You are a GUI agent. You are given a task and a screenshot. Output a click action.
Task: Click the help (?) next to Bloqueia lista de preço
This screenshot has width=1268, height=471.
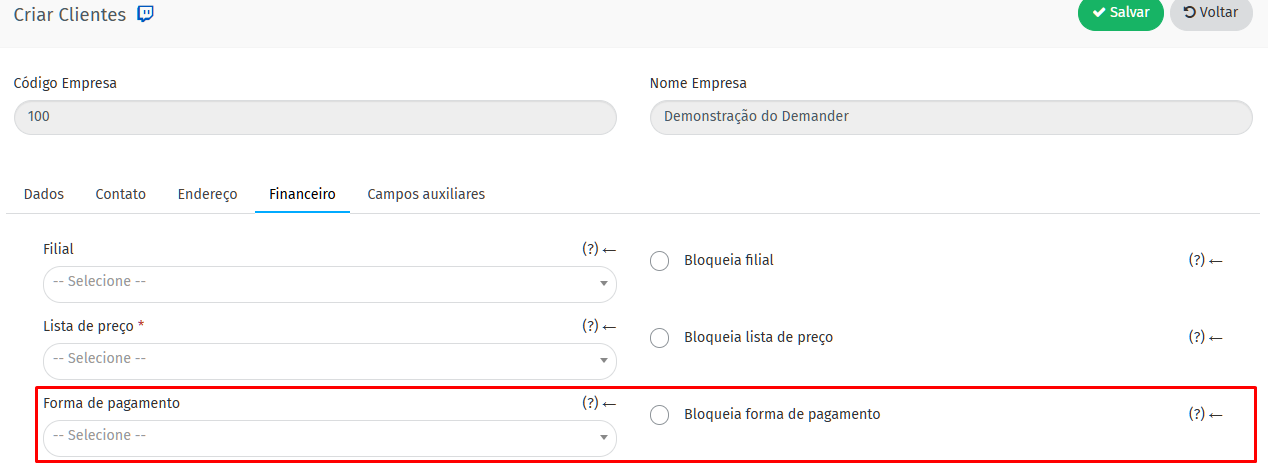coord(1197,337)
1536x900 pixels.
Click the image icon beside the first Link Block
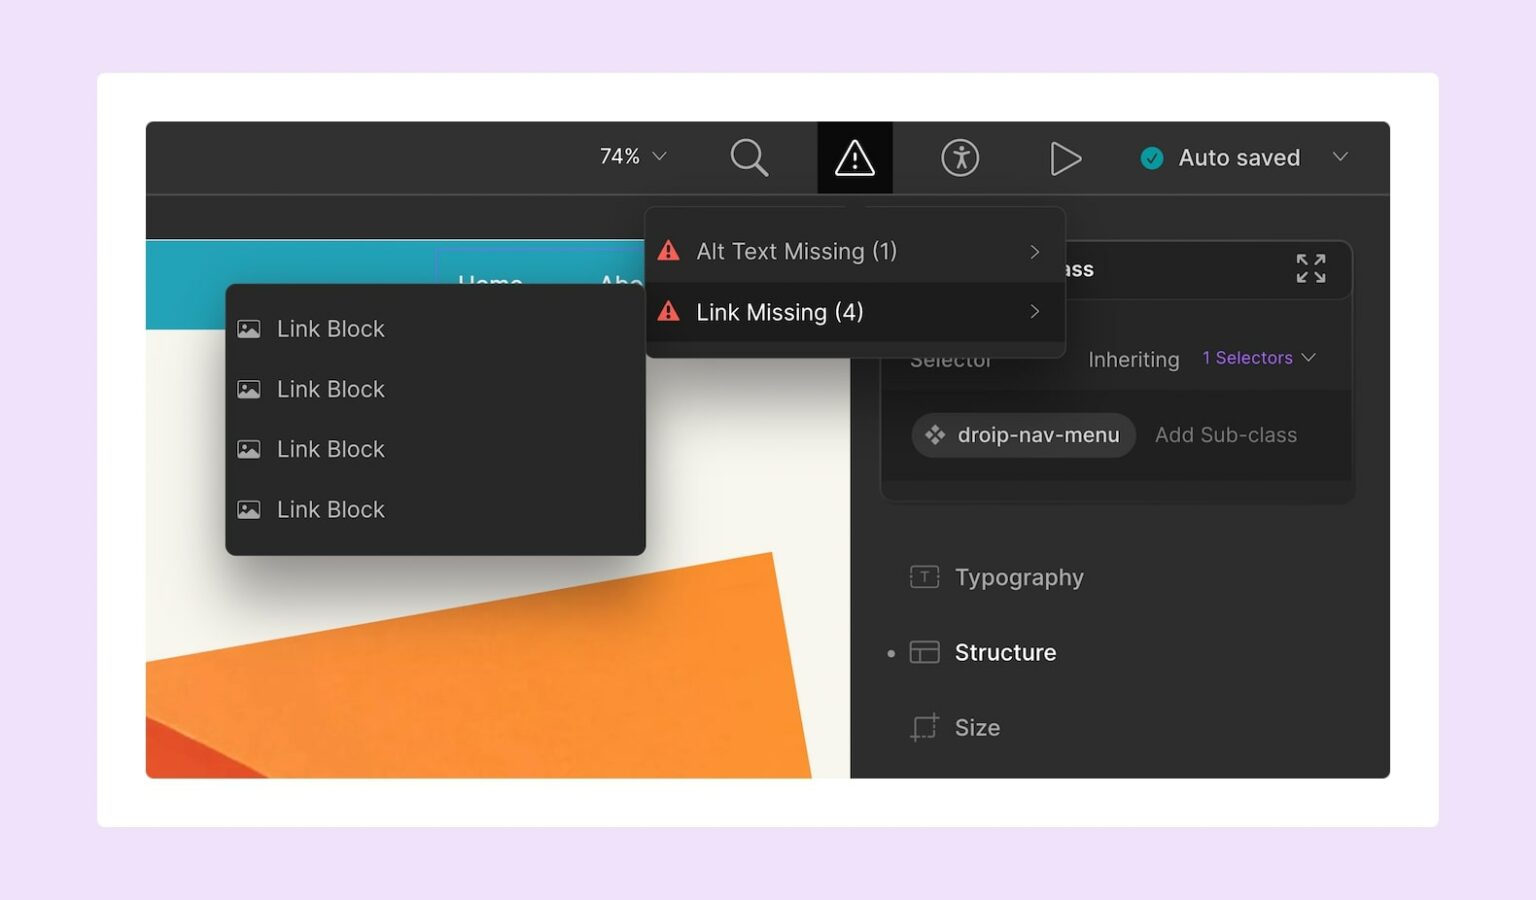click(x=250, y=328)
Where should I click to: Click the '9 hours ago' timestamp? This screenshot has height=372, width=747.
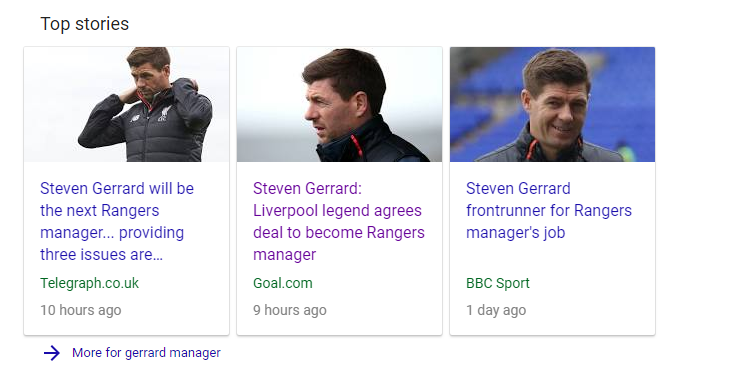click(x=290, y=311)
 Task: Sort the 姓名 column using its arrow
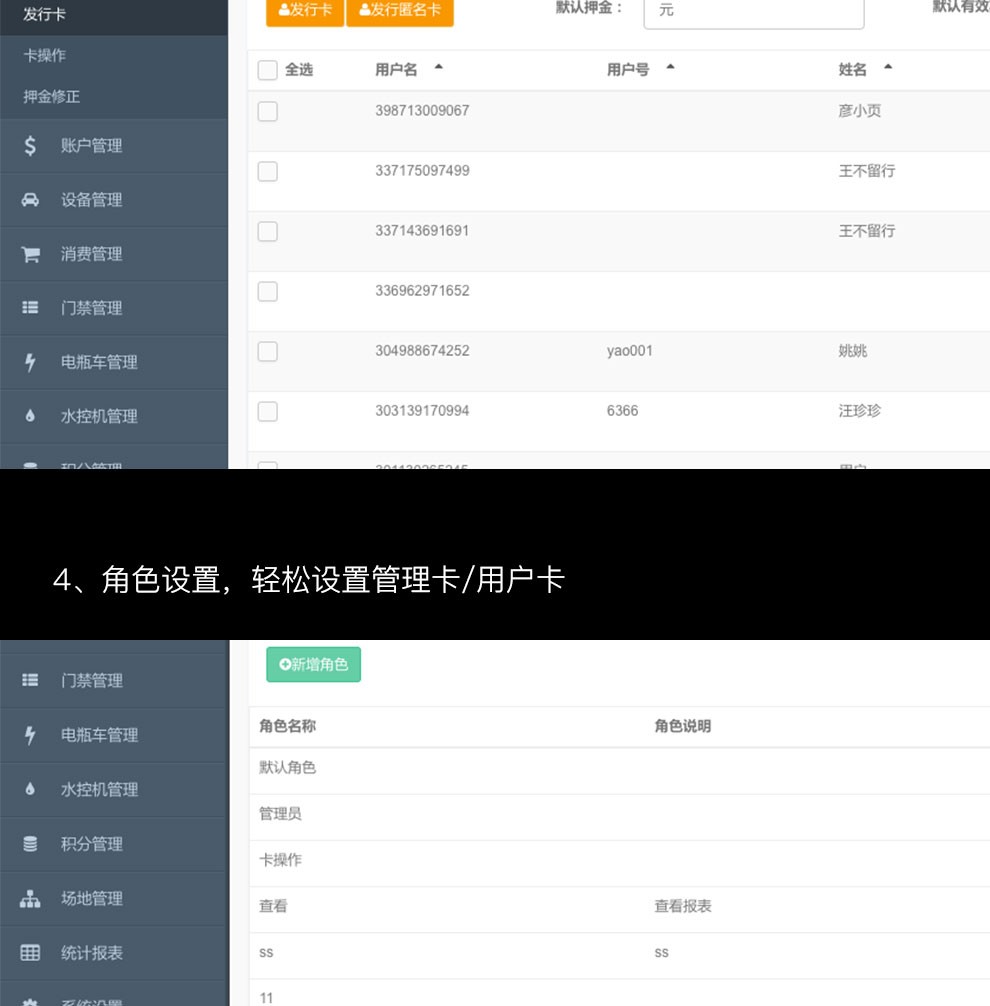click(x=887, y=68)
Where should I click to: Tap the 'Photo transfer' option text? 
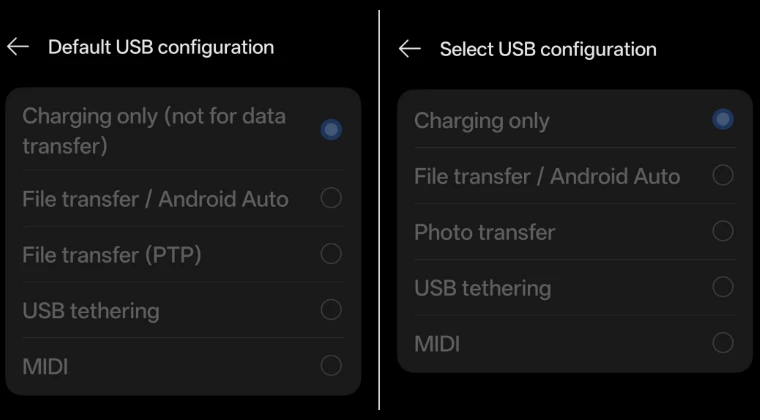484,232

--

Aim of the exercise – Using the listing above, write out exactly the lines from the one that holds "Task: Click the" through the last line, both included, and omit pictures.

Task solution –
Task: Click the help (?) next to Bloqueia lista de preço
This screenshot has width=1268, height=471.
coord(1197,337)
1536x900 pixels.
Click the image icon beside the first Link Block
click(x=250, y=328)
Where should I click to: Click the '9 hours ago' timestamp? This screenshot has height=372, width=747.
click(x=290, y=311)
 Task: Sort the 姓名 column using its arrow
click(x=887, y=68)
Where should I click to: Tap the 'Photo transfer' option text? 
484,232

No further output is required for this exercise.